====== Page extract
Your acceptance of the Offer must be made on the Entitlement and Acceptance Form accompanying this Prospectus. Your acceptance must not exceed your Entitlement as shown on that form. If it does, your acceptance will be deemed to be for the maximum Entitlement.

You may participate in the Offer as follows:

  • (a) if you wish to accept your full Entitlement, complete the Entitlement and Acceptance Form;

  • (b) if you only wish to accept part of your Entitlement, fill in the number of New Options you wish to accept in the space provided on the Entitlement and Acceptance Form; and

  • (c) if you do not wish to accept all or part of your Entitlement, you are not obliged to do anything.

4.5 Payment

Payment by cheque/bank draft

All cheques must be drawn on an Australian bank or bank draft made payable in Australian currency to “ Kogi Iron Limited ” and crossed “Not Negotiable”.

Your completed Entitlement and Acceptance Form and cheque must reach the Company’s share registry no later than 5:00 pm WST on the Closing Date.
============
*Written problem A*: Duplicate a passage of the prospectus excerpt word for word, beginning at the words "Your acceptance of" and stopping after "to do anything.".
*Written problem B*: Pick up the prospectus excerpt on accepting the offer after its final sentence and continue writing it.
The listing further down plays no part in this work.
====== Material provided
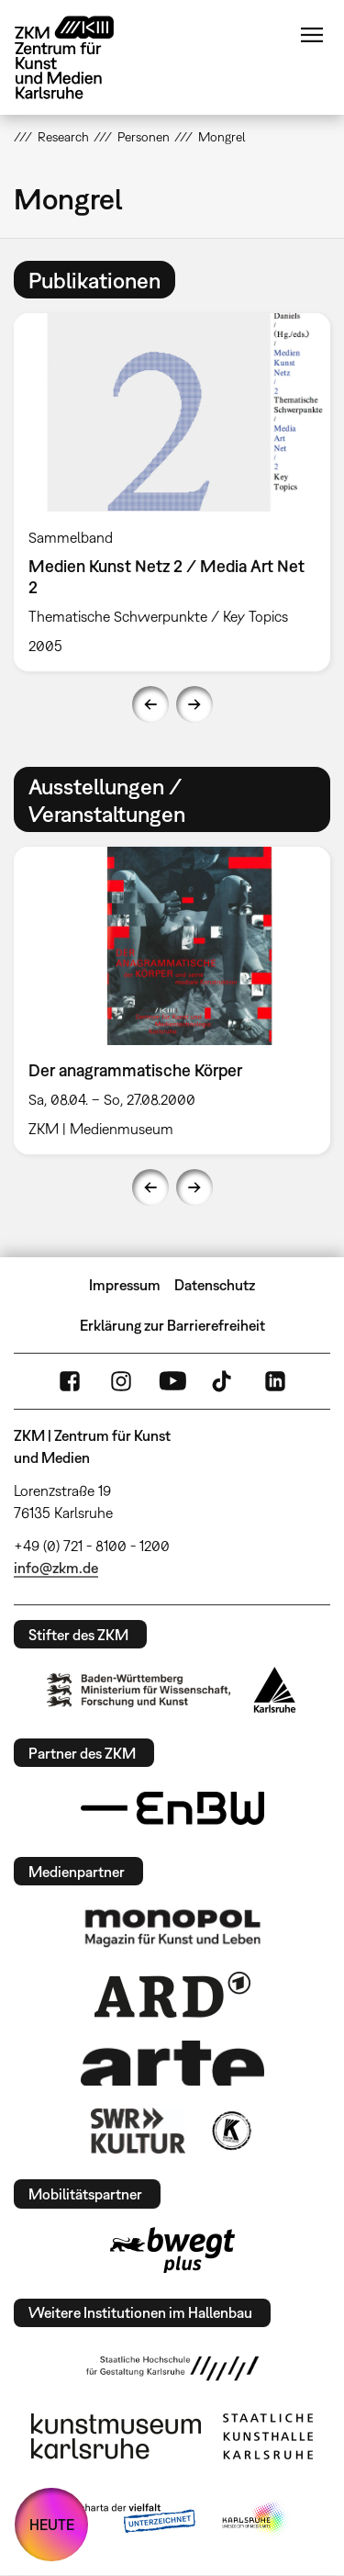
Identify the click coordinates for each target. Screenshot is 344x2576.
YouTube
============
*Exercise result A*:
Your acceptance of the Offer must be made on the Entitlement and Acceptance Form accompanying this Prospectus. Your acceptance must not exceed your Entitlement as shown on that form. If it does, your acceptance will be deemed to be for the maximum Entitlement.

You may participate in the Offer as follows:

  • (a) if you wish to accept your full Entitlement, complete the Entitlement and Acceptance Form;

  • (b) if you only wish to accept part of your Entitlement, fill in the number of New Options you wish to accept in the space provided on the Entitlement and Acceptance Form; and

  • (c) if you do not wish to accept all or part of your Entitlement, you are not obliged to do anything.

*Exercise result B*:
4.6 Payment by BPAY®

For payment by BPAY®, please follow the instructions on the Entitlement and Acceptance Form. You can only make a payment via BPAY® if you are the holder of an account with an Australian financial institution that supports BPAY® transactions. Please note that should you choose to pay by BPAY®:

  • (a) you do not need to submit the Entitlement and Acceptance Form but are taken to have made the declarations on that Entitlement and Acceptance Form; and

  • (b) if you do not pay for your Entitlement in full, you are deemed to have taken up your Entitlement in respect of such whole number of New Options which is covered in full by your application monies.

It is your responsibility to ensure that your BPAY® payment is received by the share registry by no later than 3:00 pm (WST) on the Closing Date. You should be aware that your financial institution may implement earlier cut-off times with regards to electronic payment and you should therefore take this into consideration when making payment. Any application monies received for more than your final allocation of New Options (only where the amount is $1.00 or greater) will be refunded. No interest will be paid on any application monies received or refunded.

The Offer is non-renounceable. Accordingly, a Shareholder may not sell or transfer all or part of their Entitlement.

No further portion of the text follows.